━━ Data ━━

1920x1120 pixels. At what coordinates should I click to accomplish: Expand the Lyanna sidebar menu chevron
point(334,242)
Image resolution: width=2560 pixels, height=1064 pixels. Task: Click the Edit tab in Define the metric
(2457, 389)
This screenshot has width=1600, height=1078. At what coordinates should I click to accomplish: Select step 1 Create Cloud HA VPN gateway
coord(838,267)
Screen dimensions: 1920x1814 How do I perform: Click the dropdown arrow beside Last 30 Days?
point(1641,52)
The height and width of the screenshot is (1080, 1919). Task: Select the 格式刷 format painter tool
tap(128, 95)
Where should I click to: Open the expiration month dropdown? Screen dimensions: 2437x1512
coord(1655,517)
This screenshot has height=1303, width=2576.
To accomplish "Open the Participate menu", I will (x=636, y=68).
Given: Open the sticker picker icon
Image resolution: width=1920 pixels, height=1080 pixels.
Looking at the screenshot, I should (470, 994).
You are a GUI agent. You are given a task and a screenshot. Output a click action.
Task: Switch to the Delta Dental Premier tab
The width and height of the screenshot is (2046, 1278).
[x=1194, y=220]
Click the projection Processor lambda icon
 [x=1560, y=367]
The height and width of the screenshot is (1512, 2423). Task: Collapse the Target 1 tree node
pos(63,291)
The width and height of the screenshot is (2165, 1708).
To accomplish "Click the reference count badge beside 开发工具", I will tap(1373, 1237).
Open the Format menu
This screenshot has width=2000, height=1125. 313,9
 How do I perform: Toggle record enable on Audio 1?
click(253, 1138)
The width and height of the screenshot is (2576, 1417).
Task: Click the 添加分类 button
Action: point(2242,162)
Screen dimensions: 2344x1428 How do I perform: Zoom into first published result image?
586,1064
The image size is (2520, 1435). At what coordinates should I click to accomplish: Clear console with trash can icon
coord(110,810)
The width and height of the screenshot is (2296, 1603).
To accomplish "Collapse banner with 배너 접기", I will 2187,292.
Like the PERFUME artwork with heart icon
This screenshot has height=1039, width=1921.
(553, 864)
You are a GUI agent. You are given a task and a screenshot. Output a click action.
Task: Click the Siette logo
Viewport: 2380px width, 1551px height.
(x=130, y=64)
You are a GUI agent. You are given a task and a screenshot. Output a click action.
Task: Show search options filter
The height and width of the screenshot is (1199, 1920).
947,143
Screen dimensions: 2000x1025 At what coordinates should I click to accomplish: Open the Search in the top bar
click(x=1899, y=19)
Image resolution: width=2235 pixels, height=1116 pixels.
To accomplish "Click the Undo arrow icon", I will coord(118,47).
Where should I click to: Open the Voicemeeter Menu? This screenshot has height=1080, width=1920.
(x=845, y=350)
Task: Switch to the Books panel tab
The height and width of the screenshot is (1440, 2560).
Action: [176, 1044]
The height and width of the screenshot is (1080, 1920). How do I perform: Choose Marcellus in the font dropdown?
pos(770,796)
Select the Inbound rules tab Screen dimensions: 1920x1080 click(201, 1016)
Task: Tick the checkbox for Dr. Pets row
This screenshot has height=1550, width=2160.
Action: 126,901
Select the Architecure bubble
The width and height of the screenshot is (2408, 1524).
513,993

━━━

What is needed is every line of the records above that contains the word "Switch".

**Exercise answer**
Task: Switch to the Delta Dental Premier tab
Task: Switch to the Books panel tab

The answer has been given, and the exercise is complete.